Harry Collins nodded. "Yes, as complicated. Because the only
weaknesses we've observed are physical ones. We've seen enough of
the ways of this new civilization to realize that.

"All of the things I hated during my lifetime have disappeared
now--the crowding, the competition, the sordid self-interest, the
bigotry, intolerance, prejudice. The anti-social aspects of society
are gone. There is only the human race, living much closer to the
concept of Utopia than I ever dreamed possible. You and the other
survivors have done well, Littlejohn."

"And yet you come to kill us."

"We came for that purpose. Because we still retained the flaws and
failings of our former cultures. We looked for targets to blame, for
villains to hate and destroy. Instead, we found this reality.
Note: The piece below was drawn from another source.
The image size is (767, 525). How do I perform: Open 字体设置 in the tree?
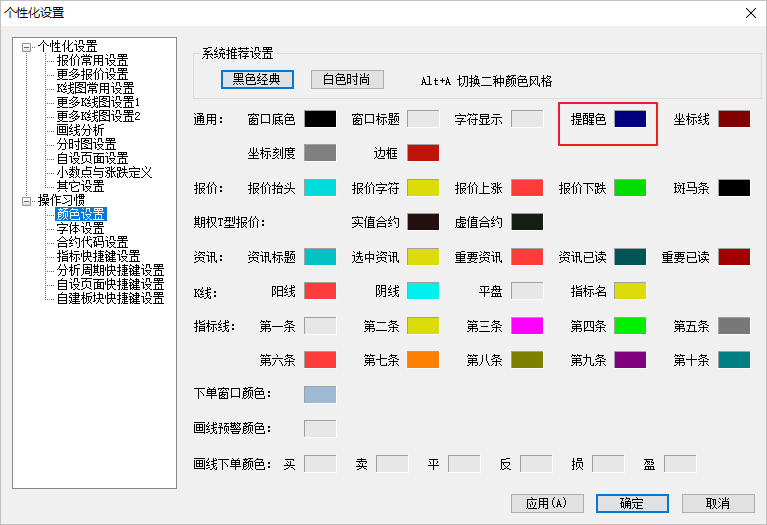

"No, I'm not crazy, Littlejohn. And I and my fellows aren't here to
execute revenge. We have returned to the original plan; the plan
Leffingwell had, and my son, and all the others who worked in their
own way for their dream of a better world. We come now to help you.
Help you before you die--before we die."

Littlejohn looked up and sighed. "Why couldn't this have happened
before?" he murmured. "It's too late now."

"But it isn't too late. My friends are here. They are telling your
fellow council-members the same thing right now. We may be old, but we
can still impart what we have learned. There are any number of
technological developments to be made. We can help you to increase
your use of atomic power. There's soil reclamation and irrigation
projects and biological techniques--"

"You said it yourself," Littlejohn whispered. "We're a dying race.
That's the primary problem. And it's an insoluble one. Just this
afternoon--" And he told him about the interview with Thurmon.
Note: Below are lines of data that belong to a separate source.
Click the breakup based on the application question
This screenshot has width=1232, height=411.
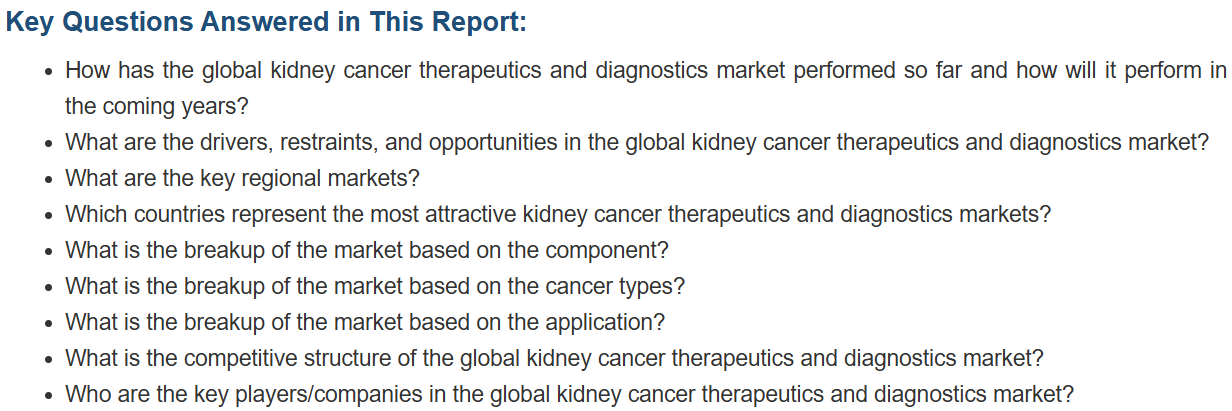pos(365,322)
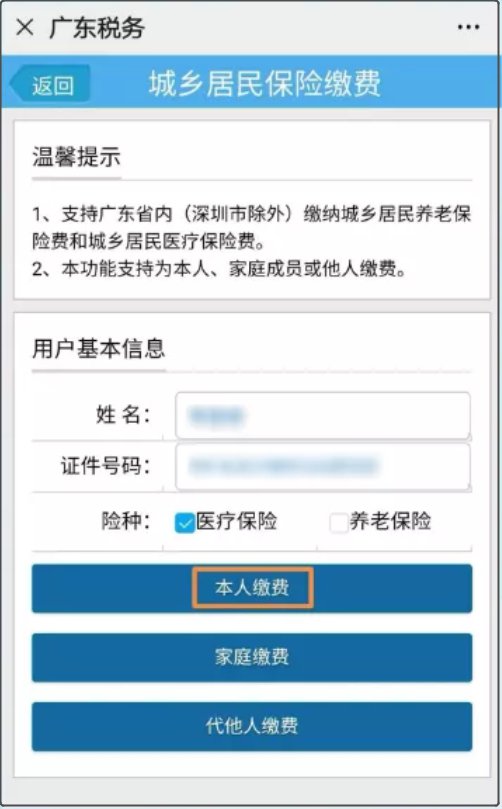The image size is (502, 809).
Task: Tap the 本人缴费 button
Action: click(252, 588)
"Don't you understand?" Littlejohn concluded. "We have no solution for
survival. We're paying the price now because for a while we wouldn't
heed history. We tried to defeat Nature and in the end Nature has
defeated us. Because we would not render unto Caesar the things which
are--"

Harry Collins smiled. "That's it," he said.

"What?"

"Caesar. That's the answer. Your own medical men must have records. I
know, because I learned medicine from my son. There used to be an
operation, in the old days, called a caesarean section--used on normal
women and on dwarfs and midgets too, in childbirth. If your problem is
how to deliver normal children safely, the technique can be revived.
Get hold of some of your people. Let's see what data you have on this.
I'll be glad to furnish instruction--"

There was excitement after that. Too much excitement for Littlejohn.
By the time the council had assembled in emergency session, by the
time plans were formulated and he returned to his own dwelling in the
helicopter, he was completely exhausted. Only the edge of elation
sustained him; the realization that a solution had been found.

As he sank into slumber he knew that he would sleep the clock around.

And so would Harry Collins. The old man and his companions, now guests
of the council, had been temporarily quartered in the council-chambers.
It was the only structure large enough to house them and even so they
had to sleep on the floor. But it was sufficient comfort for the moment.

It was many hours before Harry Collins awoke. His waking was
automatic, for the tiny telescreen at the end of the council room
glowed suddenly, and the traditional voice chirped forth to interrupt
his slumber.

"Good morning," said the voice. "It's a beautiful day in New
Chicagee!"

Harry stared at the screen and then he smiled.

"Yes," he murmured. "But tomorrow will be better."